- Data extracts -
------------------------------------------------------------

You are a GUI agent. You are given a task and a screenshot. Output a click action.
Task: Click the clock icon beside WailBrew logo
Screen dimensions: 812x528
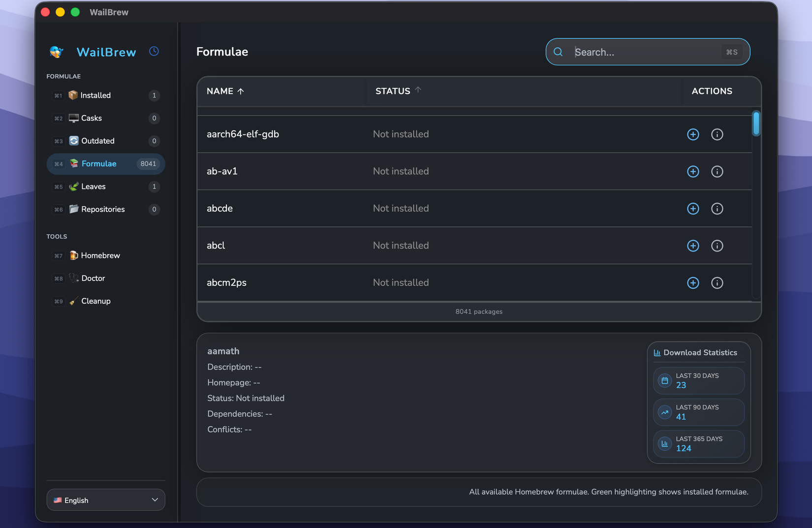(x=154, y=51)
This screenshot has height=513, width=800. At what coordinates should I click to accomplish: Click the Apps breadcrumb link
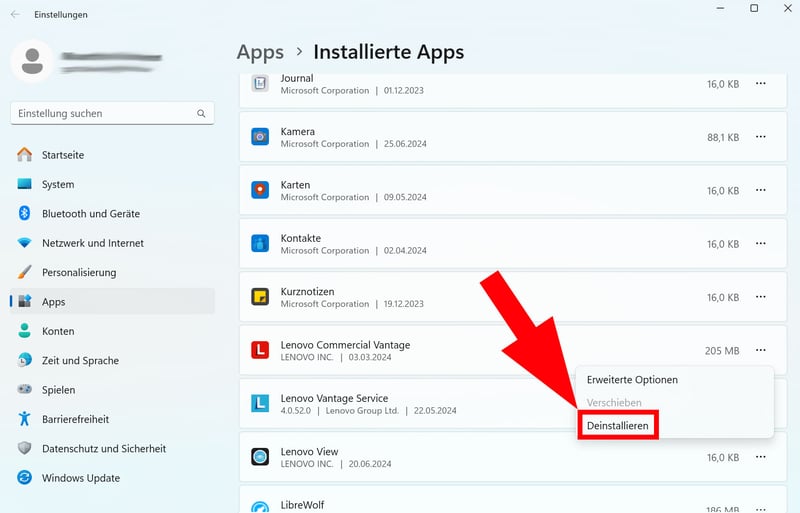point(260,52)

------------------------------------------------------------

Everything from the line containing "This screenshot has" through the last line of the records above is to be reproduced exactly, except the pictures.

This screenshot has height=513, width=800. At what coordinates should I click to accomplish: Click the Apps breadcrumb link
point(260,52)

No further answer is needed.